→ Problem:
Please copy out each line of the entries in which "height" appears.

(Stored data entries)
==================================================

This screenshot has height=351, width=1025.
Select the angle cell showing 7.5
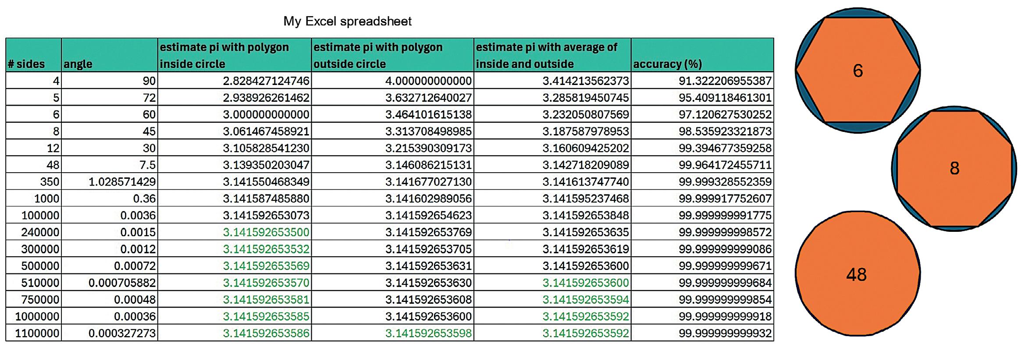click(x=110, y=165)
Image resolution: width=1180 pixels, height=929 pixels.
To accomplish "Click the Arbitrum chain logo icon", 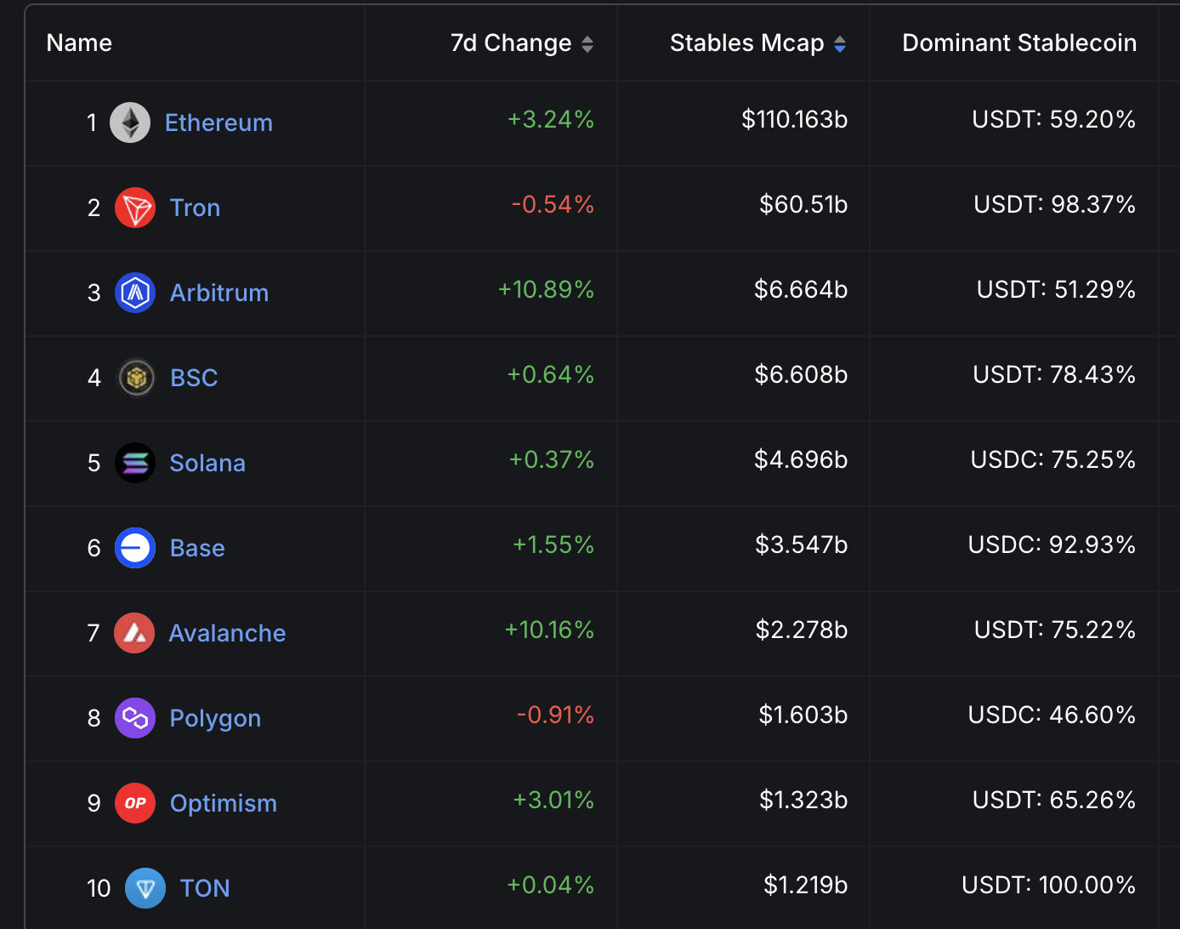I will coord(135,293).
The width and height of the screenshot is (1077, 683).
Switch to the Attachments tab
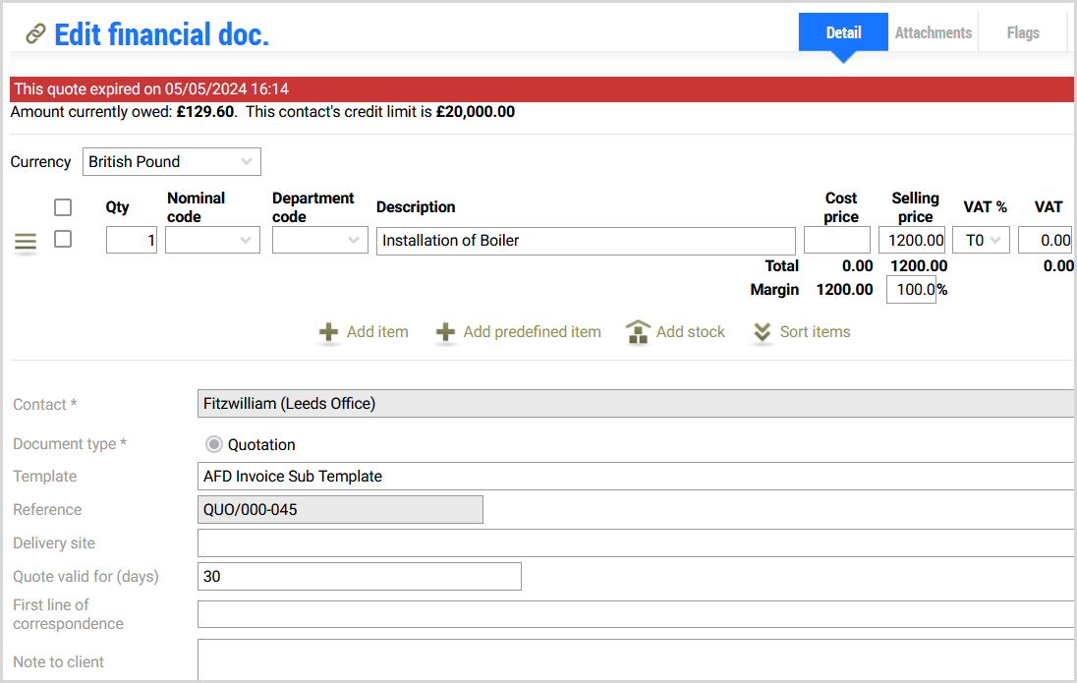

==================================================

→ Output of the task:
This screenshot has height=351, width=1025.
Image resolution: width=1180 pixels, height=929 pixels.
The width and height of the screenshot is (1077, 683).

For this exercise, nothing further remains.